==== Data supplied

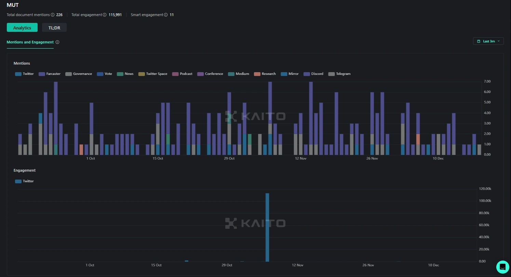511x277 pixels.
Task: Click chevron arrow of Last 3m selector
Action: point(498,41)
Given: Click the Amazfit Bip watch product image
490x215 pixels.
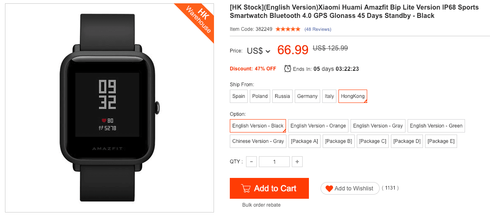Looking at the screenshot, I should pos(109,108).
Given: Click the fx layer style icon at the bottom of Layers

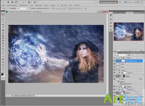Looking at the screenshot, I should click(x=126, y=104).
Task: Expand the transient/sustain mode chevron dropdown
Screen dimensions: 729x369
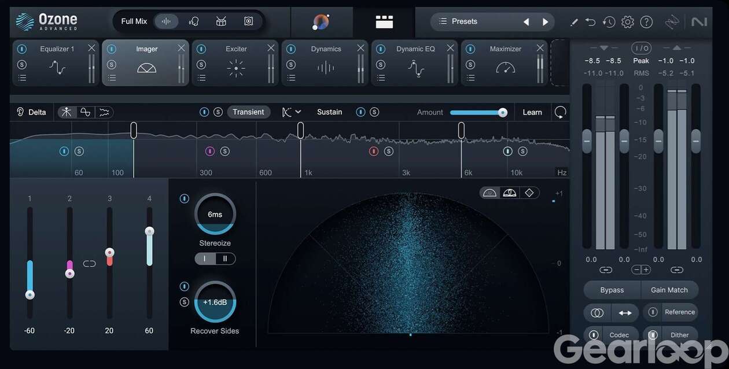Action: [297, 112]
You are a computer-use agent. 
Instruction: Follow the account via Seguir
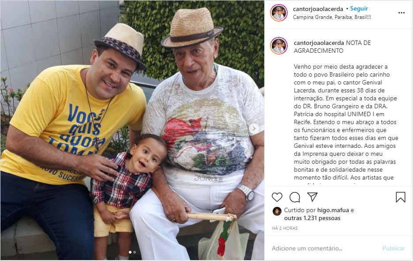[x=359, y=9]
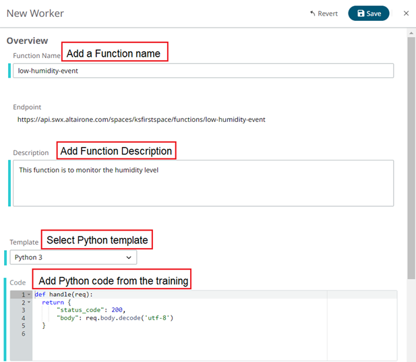Viewport: 416px width, 362px height.
Task: Click line number 6 in editor gutter
Action: 23,334
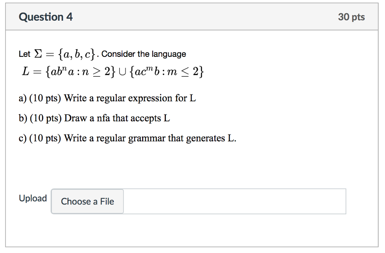Click the phrase Consider the language

[143, 53]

========

> **Task directions**
Write out all of the data above word for word, without the pictures.

> **Correct result**
511x277 pixels.
Task: Click chevron arrow of Last 3m selector
Action: point(498,41)
Given: Click the Amazfit Bip watch product image
490x215 pixels.
Looking at the screenshot, I should pos(109,108).
Given: Click the fx layer style icon at the bottom of Layers

Looking at the screenshot, I should click(x=126, y=104).
Task: Expand the transient/sustain mode chevron dropdown
Screen dimensions: 729x369
Action: [297, 112]
You are a computer-use agent. 
Instruction: Follow the account via Seguir
[x=359, y=9]
Viewport: 416px width, 362px height.
Task: Click line number 6 in editor gutter
Action: 23,334
Click the phrase Consider the language

[143, 53]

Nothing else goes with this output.